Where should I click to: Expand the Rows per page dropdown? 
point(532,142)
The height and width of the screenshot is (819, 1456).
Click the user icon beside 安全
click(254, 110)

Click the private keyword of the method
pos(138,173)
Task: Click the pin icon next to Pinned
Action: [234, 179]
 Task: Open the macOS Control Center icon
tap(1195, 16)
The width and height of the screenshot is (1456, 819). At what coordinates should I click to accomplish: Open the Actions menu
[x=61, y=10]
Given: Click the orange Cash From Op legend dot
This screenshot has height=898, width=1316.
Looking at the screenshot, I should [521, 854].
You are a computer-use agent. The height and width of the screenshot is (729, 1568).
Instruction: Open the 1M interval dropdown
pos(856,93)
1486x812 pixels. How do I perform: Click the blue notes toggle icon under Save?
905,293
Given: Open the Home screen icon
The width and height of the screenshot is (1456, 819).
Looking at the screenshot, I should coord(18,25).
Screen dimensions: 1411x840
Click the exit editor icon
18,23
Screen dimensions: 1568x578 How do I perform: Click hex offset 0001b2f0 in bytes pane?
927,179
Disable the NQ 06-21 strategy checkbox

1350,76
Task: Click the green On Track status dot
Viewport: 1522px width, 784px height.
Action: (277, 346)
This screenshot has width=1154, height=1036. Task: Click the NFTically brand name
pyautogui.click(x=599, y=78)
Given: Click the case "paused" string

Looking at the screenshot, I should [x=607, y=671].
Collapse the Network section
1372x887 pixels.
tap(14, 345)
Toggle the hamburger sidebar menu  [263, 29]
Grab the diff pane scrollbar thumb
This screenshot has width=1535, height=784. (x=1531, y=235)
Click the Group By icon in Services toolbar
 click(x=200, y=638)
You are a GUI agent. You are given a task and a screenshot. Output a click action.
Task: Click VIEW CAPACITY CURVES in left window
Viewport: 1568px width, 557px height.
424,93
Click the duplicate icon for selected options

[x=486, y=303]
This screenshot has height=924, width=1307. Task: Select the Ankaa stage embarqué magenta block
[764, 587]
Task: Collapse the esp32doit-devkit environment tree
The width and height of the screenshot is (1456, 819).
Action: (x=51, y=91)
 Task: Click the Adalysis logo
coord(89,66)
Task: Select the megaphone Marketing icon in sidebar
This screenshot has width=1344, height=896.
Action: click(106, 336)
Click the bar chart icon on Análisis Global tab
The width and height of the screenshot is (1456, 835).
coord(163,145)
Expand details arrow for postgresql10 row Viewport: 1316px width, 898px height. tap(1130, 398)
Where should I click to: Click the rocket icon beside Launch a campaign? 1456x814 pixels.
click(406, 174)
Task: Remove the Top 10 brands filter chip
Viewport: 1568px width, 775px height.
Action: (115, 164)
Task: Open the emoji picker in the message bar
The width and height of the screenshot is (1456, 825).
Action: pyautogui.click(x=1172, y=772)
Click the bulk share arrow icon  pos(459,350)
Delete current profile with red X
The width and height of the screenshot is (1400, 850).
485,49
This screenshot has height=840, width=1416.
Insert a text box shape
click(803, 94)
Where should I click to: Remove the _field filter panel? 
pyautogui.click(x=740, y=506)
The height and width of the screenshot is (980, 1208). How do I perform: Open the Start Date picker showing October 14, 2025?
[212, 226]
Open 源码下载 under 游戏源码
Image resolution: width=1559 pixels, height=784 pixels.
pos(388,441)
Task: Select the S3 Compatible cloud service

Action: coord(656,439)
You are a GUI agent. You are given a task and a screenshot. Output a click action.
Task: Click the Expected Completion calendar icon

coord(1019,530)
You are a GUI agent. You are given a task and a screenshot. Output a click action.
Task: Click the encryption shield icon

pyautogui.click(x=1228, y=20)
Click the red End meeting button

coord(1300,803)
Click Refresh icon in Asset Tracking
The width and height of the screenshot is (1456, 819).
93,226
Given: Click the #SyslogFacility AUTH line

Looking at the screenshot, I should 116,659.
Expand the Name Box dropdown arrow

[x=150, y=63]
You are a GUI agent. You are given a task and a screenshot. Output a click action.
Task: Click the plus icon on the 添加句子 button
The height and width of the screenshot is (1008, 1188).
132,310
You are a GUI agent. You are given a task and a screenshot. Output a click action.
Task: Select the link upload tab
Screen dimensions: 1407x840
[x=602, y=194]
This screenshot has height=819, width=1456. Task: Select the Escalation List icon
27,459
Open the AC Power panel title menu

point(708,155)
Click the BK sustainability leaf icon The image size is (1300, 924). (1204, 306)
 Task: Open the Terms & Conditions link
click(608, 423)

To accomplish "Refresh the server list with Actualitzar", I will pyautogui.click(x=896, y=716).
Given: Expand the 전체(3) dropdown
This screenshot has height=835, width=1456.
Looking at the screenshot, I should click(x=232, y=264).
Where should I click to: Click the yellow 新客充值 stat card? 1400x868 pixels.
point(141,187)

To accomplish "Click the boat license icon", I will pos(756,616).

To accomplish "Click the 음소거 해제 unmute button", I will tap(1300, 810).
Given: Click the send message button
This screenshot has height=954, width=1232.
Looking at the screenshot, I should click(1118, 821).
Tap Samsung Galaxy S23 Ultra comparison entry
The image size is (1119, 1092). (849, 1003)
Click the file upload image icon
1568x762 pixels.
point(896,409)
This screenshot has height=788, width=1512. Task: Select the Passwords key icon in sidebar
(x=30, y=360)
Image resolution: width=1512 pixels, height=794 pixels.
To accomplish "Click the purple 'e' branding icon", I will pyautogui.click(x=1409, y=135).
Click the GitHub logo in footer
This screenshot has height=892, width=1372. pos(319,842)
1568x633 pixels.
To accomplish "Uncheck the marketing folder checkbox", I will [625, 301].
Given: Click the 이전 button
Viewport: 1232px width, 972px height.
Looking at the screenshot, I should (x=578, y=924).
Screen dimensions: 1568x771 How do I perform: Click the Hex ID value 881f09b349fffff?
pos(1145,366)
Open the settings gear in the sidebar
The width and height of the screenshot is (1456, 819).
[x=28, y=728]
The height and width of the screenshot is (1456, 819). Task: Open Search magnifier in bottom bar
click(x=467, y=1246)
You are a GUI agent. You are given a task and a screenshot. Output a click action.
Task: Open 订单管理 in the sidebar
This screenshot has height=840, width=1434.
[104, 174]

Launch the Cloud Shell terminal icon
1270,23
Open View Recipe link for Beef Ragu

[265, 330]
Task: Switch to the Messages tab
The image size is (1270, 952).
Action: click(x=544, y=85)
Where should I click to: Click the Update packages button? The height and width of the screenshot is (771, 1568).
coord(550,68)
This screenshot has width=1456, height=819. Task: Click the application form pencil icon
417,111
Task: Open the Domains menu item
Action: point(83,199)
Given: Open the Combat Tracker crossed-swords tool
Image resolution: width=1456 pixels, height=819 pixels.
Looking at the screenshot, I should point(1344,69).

Problem statement - What you give back must be the stretch above, starting at the line with "1486x812 pixels. How" and ending at the line with "Screen dimensions: 1411x840", copied exactly.

Answer to the problem -
1486x812 pixels. How do I perform: Click the blue notes toggle icon under Save?
905,293
Given: Open the Home screen icon
The width and height of the screenshot is (1456, 819).
Looking at the screenshot, I should coord(18,25).
Screen dimensions: 1411x840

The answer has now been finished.